New research identifies a gene that likely plays a causal role in coronary artery disease, independent of cholesterol levels.

The gene also likely has roles in related cardiovascular diseases, including high blood pressure and diabetes.

The new findings appear in the journal Science Translational Medicine.

Studying mice and genetic data from people, the researchers found that the gene—called SVEP1—makes a protein that drives the development of plaque in the arteries. In mice, animals missing one copy of SVEP1 had less plaque in the arteries than mice with both copies. The researchers also selectively reduced the protein in the arterial walls of mice, and this further reduced the risk of atherosclerosis.

Evaluating human genetic data, the researchers found that genetic variation influencing the levels of this protein in the body correlated with the risk of developing plaque in the arteries.

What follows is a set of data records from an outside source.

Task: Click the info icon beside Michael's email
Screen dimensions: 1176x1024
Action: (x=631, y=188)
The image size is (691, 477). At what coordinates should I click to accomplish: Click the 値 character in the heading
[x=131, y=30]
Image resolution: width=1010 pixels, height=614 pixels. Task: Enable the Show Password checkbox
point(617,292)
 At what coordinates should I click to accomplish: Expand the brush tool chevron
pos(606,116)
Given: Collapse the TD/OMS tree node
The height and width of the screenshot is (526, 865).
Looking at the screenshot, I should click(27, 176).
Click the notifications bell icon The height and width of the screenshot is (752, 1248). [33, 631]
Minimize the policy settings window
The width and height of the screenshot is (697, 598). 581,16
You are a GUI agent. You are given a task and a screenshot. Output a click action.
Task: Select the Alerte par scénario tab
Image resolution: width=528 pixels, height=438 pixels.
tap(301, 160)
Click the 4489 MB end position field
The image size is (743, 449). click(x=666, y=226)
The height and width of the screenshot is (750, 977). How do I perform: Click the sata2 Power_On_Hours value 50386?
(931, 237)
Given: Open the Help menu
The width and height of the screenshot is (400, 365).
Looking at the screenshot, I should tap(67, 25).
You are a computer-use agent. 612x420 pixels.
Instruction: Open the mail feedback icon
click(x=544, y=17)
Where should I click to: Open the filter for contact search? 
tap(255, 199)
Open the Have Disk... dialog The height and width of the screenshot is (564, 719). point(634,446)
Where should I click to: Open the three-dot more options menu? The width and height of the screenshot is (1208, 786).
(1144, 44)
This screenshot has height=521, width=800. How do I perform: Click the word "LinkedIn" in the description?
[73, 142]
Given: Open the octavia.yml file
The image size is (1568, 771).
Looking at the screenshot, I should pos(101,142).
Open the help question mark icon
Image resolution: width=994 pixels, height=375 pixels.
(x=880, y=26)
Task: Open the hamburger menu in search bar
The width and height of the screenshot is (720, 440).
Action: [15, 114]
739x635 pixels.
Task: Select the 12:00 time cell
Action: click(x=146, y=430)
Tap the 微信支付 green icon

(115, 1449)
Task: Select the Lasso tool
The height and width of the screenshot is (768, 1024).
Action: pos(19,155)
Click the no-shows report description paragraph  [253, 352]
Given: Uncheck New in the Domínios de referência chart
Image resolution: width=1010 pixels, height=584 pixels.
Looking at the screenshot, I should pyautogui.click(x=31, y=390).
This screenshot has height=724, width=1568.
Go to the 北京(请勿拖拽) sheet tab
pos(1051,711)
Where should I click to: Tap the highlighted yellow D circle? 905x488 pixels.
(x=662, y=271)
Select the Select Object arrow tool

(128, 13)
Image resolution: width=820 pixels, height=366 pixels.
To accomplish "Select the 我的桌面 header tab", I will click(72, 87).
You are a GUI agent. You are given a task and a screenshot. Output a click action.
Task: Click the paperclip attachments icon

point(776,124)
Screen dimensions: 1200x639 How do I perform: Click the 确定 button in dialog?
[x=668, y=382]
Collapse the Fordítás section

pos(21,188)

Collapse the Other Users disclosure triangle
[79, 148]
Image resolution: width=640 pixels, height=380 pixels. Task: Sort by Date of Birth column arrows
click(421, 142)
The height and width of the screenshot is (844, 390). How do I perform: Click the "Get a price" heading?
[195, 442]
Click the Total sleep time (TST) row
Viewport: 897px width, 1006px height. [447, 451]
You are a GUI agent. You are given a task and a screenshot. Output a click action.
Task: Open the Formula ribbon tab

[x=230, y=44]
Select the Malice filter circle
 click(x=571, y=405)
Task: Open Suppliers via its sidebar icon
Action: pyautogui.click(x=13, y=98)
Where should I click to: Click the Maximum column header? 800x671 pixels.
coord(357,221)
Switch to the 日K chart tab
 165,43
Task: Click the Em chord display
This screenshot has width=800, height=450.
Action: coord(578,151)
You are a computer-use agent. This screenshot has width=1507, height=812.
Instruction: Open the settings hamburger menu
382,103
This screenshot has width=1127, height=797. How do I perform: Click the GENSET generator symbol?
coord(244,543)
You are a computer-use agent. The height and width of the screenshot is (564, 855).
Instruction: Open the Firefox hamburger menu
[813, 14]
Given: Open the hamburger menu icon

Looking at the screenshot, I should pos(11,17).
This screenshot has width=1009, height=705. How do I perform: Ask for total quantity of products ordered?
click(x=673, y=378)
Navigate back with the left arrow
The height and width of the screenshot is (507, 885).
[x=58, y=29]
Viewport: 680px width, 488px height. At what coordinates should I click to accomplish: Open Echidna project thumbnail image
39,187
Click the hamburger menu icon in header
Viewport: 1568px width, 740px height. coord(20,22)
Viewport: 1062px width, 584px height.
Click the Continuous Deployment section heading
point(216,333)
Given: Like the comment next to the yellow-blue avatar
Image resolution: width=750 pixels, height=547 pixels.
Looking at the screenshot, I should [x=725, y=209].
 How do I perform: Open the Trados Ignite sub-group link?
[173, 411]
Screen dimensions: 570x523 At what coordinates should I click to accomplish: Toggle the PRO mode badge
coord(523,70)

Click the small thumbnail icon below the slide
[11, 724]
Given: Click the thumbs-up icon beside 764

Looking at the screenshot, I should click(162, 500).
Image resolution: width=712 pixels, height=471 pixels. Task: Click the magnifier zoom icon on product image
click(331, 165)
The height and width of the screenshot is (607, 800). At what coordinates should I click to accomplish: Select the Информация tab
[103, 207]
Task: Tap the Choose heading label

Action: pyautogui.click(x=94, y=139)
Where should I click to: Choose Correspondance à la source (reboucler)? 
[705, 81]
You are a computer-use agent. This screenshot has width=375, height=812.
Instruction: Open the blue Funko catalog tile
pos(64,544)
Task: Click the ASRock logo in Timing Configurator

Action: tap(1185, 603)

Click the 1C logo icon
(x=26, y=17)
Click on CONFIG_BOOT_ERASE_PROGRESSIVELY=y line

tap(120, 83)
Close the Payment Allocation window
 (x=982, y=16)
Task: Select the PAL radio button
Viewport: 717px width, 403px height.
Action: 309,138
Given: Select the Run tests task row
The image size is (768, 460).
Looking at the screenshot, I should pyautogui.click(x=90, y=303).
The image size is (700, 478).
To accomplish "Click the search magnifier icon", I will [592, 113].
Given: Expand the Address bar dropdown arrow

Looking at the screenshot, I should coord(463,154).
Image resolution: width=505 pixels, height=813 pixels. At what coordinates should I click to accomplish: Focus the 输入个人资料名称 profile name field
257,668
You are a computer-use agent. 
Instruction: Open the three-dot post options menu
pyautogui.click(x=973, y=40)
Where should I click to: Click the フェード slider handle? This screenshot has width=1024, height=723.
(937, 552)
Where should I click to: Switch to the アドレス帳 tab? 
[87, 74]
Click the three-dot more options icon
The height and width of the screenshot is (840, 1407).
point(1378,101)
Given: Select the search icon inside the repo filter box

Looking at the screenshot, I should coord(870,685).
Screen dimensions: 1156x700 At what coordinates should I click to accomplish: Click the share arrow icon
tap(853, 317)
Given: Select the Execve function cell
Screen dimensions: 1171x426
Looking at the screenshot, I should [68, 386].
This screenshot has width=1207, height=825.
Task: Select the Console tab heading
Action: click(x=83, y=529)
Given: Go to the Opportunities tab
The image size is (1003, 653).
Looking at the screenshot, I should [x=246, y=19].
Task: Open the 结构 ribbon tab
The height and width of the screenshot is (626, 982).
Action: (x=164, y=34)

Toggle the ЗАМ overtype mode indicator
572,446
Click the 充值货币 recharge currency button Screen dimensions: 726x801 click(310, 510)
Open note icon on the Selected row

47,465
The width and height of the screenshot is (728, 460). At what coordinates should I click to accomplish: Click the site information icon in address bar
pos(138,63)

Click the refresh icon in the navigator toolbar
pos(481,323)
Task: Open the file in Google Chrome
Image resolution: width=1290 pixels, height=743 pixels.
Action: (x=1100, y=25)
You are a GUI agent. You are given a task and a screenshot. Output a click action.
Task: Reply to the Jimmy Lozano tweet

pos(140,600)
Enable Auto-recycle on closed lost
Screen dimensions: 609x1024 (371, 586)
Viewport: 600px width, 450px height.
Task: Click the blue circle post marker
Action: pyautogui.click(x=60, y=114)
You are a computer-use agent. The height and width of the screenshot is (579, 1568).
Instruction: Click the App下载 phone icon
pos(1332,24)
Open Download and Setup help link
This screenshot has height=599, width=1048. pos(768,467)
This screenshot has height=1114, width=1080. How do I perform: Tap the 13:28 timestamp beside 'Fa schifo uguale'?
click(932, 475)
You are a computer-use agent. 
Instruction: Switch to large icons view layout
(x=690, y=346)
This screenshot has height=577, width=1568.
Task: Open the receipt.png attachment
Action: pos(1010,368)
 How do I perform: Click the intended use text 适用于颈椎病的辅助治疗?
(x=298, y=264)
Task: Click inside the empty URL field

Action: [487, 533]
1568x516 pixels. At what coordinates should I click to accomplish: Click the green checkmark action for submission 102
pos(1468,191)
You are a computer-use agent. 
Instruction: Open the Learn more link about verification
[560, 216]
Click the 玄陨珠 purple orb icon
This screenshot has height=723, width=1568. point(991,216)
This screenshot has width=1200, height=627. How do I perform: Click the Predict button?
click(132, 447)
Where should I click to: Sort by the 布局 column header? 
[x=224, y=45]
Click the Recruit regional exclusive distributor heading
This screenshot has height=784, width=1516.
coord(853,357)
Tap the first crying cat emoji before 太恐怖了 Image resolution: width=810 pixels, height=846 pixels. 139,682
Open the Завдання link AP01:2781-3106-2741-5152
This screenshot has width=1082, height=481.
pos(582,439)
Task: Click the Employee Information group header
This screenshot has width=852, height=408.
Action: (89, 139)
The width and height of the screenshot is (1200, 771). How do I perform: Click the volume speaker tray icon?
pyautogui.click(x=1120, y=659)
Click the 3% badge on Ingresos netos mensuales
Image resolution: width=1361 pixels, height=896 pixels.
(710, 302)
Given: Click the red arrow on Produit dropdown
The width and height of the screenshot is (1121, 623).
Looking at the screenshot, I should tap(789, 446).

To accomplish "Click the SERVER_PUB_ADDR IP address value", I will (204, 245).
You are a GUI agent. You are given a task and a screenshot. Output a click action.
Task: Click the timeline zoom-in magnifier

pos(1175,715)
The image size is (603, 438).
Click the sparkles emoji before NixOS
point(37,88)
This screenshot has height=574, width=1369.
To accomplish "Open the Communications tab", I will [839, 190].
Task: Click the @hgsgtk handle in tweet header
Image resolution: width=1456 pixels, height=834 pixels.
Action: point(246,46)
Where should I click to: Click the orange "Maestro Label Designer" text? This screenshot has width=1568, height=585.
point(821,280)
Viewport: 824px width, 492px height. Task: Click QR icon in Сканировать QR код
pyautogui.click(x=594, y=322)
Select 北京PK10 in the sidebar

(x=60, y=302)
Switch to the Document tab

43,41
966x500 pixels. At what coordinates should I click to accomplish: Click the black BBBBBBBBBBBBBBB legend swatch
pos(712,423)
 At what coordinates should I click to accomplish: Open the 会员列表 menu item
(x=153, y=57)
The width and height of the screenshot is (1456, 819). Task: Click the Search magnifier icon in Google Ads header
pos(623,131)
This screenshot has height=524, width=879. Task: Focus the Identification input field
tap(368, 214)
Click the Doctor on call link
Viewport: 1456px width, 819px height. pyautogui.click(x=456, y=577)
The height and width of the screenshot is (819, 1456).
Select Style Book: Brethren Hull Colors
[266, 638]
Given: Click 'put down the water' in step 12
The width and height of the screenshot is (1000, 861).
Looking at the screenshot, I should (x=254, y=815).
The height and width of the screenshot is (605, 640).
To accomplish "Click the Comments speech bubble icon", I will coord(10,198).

Genetically determined high levels of the protein meant higher risk of plaque development and vice versa. Similarly, they found higher levels of the protein correlated with higher risk of diabetes and higher blood pressure readings.

“Cardiovascular disease remains the most common cause of death worldwide,” says cardiologist Nathan O. Stitziel, associate professor of medicine and of genetics at Washington University School of Medicine in St. Louis.

“A major goal of treatment for cardiovascular disease has appropriately been focused on lowering cholesterol levels. But there must be causes of cardiovascular disease that are not related to cholesterol—or lipids—in the blood. We can decrease cholesterol to very low levels, and some people still harbor residual risk of future coronary artery disease events. We’re trying to understand what else is going on, so we can improve that as well.”

This is not the first nonlipid gene identified that has been implicated in cardiovascular disease. But the exciting aspect of this discovery is that it lends itself better to developing future therapies, according to the investigators.

The researchers—including co-first authors In-Hyuk Jung, a staff scientist, and Jared S. Elenbaas, a doctoral student in Stitziel’s lab—further show that this protein is a complex structural molecule and is manufactured by vascular smooth muscle cells, which are cells in the walls of blood vessels that contract and relax the vasculature.

The protein was shown to drive inflammation in the plaques in the artery walls and to make the plaques less stable. Unstable plaque is particularly dangerous because it can break loose, leading to the formation of a blood clot, which can cause heart attack or stroke.

“In animal models, we found that the protein induced atherosclerosis and promoted unstable plaque,” Jung says. “We also saw that it increased the number of inflammatory immune cells in the plaque and decreased collagen, which serves a stabilizing function in plaques.”

According to Stitziel, other genes previously identified as raising the risk of cardiovascular disease independent of cholesterol appear to have widespread roles in the body and are therefore more likely to have far-reaching undesirable side effects if blocked in an effort to prevent cardiovascular disease. Although SVEP1 is required for early development of the embryo, eliminating the protein in adult mice did not appear to be detrimental, according to the researchers.

“The human genetic data showed a naturally occurring wide range of this protein in the general population, suggesting that we might be able to alter its levels in a safe way and potentially decrease coronary artery disease,” Elenbaas says.

Ongoing work in Stitziel’s group is focused on seeking ways to block the protein or reduce its levels in an effort to identify new compounds or possible treatments for coronary artery disease and, perhaps, high blood pressure and diabetes. The researchers have worked with the university’s Office of Technology Management to file a patent for therapies that target the SVEP1 protein.

Support for the work came from the National Institutes of Health, the National Lipid Association, and The Foundation for Barnes-Jewish Hospital.